To prevent from lossing session data, allways use session_write_close before this header function. session_write_close will force session data to be saved before the browser change to the new page.
Hope this will help you not to loose 1 day wondering why people could not authenticate or make other changes in session vars in your site.

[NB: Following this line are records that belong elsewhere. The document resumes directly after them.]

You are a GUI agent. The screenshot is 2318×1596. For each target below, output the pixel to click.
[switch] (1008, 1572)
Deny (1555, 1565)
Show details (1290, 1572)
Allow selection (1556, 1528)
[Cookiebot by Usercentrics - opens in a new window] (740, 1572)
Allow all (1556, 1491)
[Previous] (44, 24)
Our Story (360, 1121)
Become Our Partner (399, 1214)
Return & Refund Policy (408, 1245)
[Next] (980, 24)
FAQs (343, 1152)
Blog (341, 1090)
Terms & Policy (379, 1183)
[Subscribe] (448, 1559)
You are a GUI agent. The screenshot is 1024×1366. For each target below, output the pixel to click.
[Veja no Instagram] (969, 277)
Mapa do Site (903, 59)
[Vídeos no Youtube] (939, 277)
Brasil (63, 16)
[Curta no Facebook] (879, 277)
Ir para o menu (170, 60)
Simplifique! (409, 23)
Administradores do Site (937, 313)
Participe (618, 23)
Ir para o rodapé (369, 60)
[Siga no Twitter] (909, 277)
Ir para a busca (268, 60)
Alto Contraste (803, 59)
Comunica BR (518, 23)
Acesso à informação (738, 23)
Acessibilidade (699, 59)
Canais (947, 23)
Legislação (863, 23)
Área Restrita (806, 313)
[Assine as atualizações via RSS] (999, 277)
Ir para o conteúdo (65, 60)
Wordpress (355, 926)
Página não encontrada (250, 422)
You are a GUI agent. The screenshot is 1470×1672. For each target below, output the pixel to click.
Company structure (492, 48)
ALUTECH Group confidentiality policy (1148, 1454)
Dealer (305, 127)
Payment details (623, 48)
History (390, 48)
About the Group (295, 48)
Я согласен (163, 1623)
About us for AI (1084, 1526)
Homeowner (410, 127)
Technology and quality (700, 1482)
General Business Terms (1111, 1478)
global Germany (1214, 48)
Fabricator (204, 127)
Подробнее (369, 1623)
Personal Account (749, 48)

bkatz at usefulengineering dot com
17-Jul-2005 03:05
17-Jul-2005 03:05
session_write_close() worked as a lifesaver for me when automatically uploading files to a user (forcing a download instead of a link). If files are large, and since session_start() does not allow another page using session_start() to proceed until it's done, i was not able to upload more than one file at a time. By using session_write_close() before beginning the file upload, my users can now download as many big files as they like, at the same time. Example:
<?
session_start();
/* Do session stuff here; security; logging; etc. */
session_write_close();
/* NOW write out the requested file. */
header("Content-type: audio/x-mpeg"); /* or whatever type */
header("Content-Disposition: attachment; filename=" . $filename);
header("Content-Length: " . $filesize);
header("Content-Transfer-Encoding: binary\n\n");
header("Pragma: no-cache");
header("Expires: 0");
$file_contents = file_get_contents($filepath);
print($file_contents);
?>
editorial at literati dot ca
15-May-2005 08:13
15-May-2005 08:13
Further to the comment by nakanishi at mailstyle dot com, it appears that calling session_write_close() followed by session_start() causes issues if you have more than one browser window/tab open in the session, and have a large session data array. I have an intermitent (and hard to replicate reliably) issue with session_start() never being called or not returning - the script hangs before the session headers are written. I'm puting this down to trying to be too clever rather than to a bug per se.
kumar mcmillan
06-May-2004 04:54
06-May-2004 04:54
if you are trying to work with a larger code base meant for a specific application... and it implements some custom session save handlers, it appears there is no way to reset those save handlers back to the default php state if they are getting in your way. my workaround:
session_write_close(); // close the session at the top of the page :)
jp at webgraphe dot com
21-Nov-2003 11:50
21-Nov-2003 11:50
It is a good idea to call session_write_close() before proceeding to a redirection using
header("Location: URL");
exit();
because it ensures the session is updated (in a file or into a database, depending on the handler you're using) BEFORE you redirect the visitor somewhere else.
JP.
nakanishi at mailstyle dot com
19-Jan-2003 07:04
19-Jan-2003 07:04
Make sure that you call session_start() again after session_write_close() if you rely on the SID rewriting. Otherwise it will not be rewritten.
20-Apr-2002 02:48
This function is very useful for session objects. The class def'n of an obj needs to be included before the session is started. You can ignore this by closing the session with this function, and then use session_start() to restart it. Do this after including the class definition, but before using the session variable.